Return the full listing, character for character.
── DATASET EXCERPTS ──
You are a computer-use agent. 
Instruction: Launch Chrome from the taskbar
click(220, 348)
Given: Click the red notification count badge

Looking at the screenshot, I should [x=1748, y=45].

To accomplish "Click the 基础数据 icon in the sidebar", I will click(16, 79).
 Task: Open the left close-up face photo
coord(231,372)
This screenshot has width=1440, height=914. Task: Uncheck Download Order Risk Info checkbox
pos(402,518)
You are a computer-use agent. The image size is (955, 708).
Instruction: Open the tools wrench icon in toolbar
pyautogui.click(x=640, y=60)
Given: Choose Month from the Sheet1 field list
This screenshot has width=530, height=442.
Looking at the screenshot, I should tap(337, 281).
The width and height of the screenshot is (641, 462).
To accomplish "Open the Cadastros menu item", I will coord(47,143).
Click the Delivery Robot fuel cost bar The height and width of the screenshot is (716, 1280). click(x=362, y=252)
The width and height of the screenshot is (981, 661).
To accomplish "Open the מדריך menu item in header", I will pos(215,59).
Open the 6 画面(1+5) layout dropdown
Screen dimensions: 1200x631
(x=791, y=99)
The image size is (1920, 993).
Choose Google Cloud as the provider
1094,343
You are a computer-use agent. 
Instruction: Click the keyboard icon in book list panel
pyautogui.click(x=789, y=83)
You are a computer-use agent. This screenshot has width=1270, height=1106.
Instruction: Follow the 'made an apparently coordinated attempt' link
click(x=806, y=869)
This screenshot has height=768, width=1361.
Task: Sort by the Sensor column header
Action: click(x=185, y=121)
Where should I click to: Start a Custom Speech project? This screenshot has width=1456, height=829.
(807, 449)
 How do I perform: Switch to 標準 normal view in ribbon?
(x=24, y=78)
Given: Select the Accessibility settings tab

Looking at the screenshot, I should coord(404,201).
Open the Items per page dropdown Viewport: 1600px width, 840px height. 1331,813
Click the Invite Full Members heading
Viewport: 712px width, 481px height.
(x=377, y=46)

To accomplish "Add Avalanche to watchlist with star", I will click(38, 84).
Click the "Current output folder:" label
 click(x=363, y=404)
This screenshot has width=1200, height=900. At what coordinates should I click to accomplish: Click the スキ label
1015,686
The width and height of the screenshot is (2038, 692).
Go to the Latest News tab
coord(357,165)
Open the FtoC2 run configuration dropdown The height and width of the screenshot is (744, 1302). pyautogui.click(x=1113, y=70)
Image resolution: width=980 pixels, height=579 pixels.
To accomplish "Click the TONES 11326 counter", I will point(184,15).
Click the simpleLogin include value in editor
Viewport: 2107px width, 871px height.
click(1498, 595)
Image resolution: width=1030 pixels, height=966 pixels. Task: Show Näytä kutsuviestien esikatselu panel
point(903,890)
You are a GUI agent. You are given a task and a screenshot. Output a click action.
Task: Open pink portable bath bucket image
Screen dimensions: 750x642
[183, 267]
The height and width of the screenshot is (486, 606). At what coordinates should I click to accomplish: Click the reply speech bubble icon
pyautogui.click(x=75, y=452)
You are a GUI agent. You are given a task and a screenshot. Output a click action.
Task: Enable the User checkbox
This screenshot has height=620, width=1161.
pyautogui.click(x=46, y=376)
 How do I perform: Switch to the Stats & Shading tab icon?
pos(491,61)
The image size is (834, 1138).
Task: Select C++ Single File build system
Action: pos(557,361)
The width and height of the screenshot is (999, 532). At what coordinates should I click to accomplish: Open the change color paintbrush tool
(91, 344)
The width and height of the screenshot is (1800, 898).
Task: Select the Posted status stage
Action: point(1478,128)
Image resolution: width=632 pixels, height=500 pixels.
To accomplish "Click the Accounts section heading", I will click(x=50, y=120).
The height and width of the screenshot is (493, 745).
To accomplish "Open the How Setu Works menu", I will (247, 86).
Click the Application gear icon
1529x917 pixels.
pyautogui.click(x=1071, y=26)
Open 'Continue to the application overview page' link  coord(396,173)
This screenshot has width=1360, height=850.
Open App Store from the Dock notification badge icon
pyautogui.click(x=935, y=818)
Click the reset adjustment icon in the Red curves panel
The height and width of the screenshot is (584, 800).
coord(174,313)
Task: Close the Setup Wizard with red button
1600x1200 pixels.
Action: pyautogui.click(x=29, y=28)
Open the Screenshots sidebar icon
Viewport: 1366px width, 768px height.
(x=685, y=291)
───
REPLY.
You are a computer-use agent. 
Instruction: Launch Chrome from the taskbar
click(220, 348)
Given: Click the red notification count badge

Looking at the screenshot, I should [x=1748, y=45].

To accomplish "Click the 基础数据 icon in the sidebar", I will click(16, 79).
 Task: Open the left close-up face photo
coord(231,372)
This screenshot has width=1440, height=914. Task: Uncheck Download Order Risk Info checkbox
pos(402,518)
You are a computer-use agent. The image size is (955, 708).
Instruction: Open the tools wrench icon in toolbar
pyautogui.click(x=640, y=60)
Given: Choose Month from the Sheet1 field list
This screenshot has width=530, height=442.
Looking at the screenshot, I should tap(337, 281).
The width and height of the screenshot is (641, 462).
To accomplish "Open the Cadastros menu item", I will coord(47,143).
Click the Delivery Robot fuel cost bar The height and width of the screenshot is (716, 1280). click(x=362, y=252)
The width and height of the screenshot is (981, 661).
To accomplish "Open the מדריך menu item in header", I will pos(215,59).
Open the 6 画面(1+5) layout dropdown
Screen dimensions: 1200x631
(x=791, y=99)
The image size is (1920, 993).
Choose Google Cloud as the provider
1094,343
You are a computer-use agent. 
Instruction: Click the keyboard icon in book list panel
pyautogui.click(x=789, y=83)
You are a computer-use agent. This screenshot has width=1270, height=1106.
Instruction: Follow the 'made an apparently coordinated attempt' link
click(x=806, y=869)
This screenshot has height=768, width=1361.
Task: Sort by the Sensor column header
Action: click(x=185, y=121)
Where should I click to: Start a Custom Speech project? This screenshot has width=1456, height=829.
(807, 449)
 How do I perform: Switch to 標準 normal view in ribbon?
(x=24, y=78)
Given: Select the Accessibility settings tab

Looking at the screenshot, I should coord(404,201).
Open the Items per page dropdown Viewport: 1600px width, 840px height. 1331,813
Click the Invite Full Members heading
Viewport: 712px width, 481px height.
(x=377, y=46)

To accomplish "Add Avalanche to watchlist with star", I will click(38, 84).
Click the "Current output folder:" label
 click(x=363, y=404)
This screenshot has width=1200, height=900. At what coordinates should I click to accomplish: Click the スキ label
1015,686
The width and height of the screenshot is (2038, 692).
Go to the Latest News tab
coord(357,165)
Open the FtoC2 run configuration dropdown The height and width of the screenshot is (744, 1302). pyautogui.click(x=1113, y=70)
Image resolution: width=980 pixels, height=579 pixels.
To accomplish "Click the TONES 11326 counter", I will point(184,15).
Click the simpleLogin include value in editor
Viewport: 2107px width, 871px height.
click(1498, 595)
Image resolution: width=1030 pixels, height=966 pixels. Task: Show Näytä kutsuviestien esikatselu panel
point(903,890)
You are a GUI agent. You are given a task and a screenshot. Output a click action.
Task: Open pink portable bath bucket image
Screen dimensions: 750x642
[183, 267]
The height and width of the screenshot is (486, 606). At what coordinates should I click to accomplish: Click the reply speech bubble icon
pyautogui.click(x=75, y=452)
You are a GUI agent. You are given a task and a screenshot. Output a click action.
Task: Enable the User checkbox
This screenshot has height=620, width=1161.
pyautogui.click(x=46, y=376)
 How do I perform: Switch to the Stats & Shading tab icon?
pos(491,61)
The image size is (834, 1138).
Task: Select C++ Single File build system
Action: pos(557,361)
The width and height of the screenshot is (999, 532). At what coordinates should I click to accomplish: Open the change color paintbrush tool
(91, 344)
The width and height of the screenshot is (1800, 898).
Task: Select the Posted status stage
Action: point(1478,128)
Image resolution: width=632 pixels, height=500 pixels.
To accomplish "Click the Accounts section heading", I will click(x=50, y=120).
The height and width of the screenshot is (493, 745).
To accomplish "Open the How Setu Works menu", I will (247, 86).
Click the Application gear icon
1529x917 pixels.
pyautogui.click(x=1071, y=26)
Open 'Continue to the application overview page' link  coord(396,173)
This screenshot has width=1360, height=850.
Open App Store from the Dock notification badge icon
pyautogui.click(x=935, y=818)
Click the reset adjustment icon in the Red curves panel
The height and width of the screenshot is (584, 800).
coord(174,313)
Task: Close the Setup Wizard with red button
1600x1200 pixels.
Action: pyautogui.click(x=29, y=28)
Open the Screenshots sidebar icon
Viewport: 1366px width, 768px height.
(x=685, y=291)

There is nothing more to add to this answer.